Exercise directions >> Retype the rows from the start through the line containing "Looking at the screenshot, I should click(x=1402, y=368).".

== Provided entries

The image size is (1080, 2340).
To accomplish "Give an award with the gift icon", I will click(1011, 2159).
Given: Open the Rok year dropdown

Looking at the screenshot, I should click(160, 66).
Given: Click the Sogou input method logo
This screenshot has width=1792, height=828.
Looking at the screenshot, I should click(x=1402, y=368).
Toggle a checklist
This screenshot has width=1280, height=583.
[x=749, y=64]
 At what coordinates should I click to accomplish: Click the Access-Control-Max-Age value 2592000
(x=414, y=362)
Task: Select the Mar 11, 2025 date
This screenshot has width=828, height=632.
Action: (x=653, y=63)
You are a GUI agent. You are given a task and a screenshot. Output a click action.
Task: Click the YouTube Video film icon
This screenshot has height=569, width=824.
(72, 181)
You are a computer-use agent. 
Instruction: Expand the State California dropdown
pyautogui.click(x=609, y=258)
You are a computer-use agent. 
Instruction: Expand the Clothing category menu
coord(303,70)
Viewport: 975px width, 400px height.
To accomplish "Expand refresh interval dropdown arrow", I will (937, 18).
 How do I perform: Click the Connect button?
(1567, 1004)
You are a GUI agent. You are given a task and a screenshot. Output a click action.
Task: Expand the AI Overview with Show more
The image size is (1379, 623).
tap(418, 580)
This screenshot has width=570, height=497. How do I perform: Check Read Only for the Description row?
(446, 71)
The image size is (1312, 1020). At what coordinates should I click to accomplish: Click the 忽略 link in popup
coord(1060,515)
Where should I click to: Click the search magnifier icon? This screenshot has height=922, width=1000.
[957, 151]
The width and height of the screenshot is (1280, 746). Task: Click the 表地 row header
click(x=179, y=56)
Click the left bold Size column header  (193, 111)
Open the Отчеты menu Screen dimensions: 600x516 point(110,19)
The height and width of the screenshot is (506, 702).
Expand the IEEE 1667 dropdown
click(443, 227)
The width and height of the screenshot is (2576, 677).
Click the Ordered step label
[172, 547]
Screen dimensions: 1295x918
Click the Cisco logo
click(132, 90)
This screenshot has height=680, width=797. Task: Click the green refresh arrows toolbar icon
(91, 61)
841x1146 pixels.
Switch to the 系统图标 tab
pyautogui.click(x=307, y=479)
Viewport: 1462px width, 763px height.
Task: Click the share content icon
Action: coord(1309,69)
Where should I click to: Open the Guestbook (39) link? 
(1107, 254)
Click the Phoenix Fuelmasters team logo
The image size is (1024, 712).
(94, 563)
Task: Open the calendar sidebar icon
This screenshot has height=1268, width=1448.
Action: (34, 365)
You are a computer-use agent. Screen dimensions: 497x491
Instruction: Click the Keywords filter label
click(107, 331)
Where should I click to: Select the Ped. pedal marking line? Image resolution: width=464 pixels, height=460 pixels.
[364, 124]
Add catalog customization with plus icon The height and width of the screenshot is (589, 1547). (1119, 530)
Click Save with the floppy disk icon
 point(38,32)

====

Solution for this task >>
The image size is (1080, 2340).
To accomplish "Give an award with the gift icon", I will click(1011, 2159).
Given: Open the Rok year dropdown

Looking at the screenshot, I should click(160, 66).
Given: Click the Sogou input method logo
This screenshot has width=1792, height=828.
Looking at the screenshot, I should click(x=1402, y=368).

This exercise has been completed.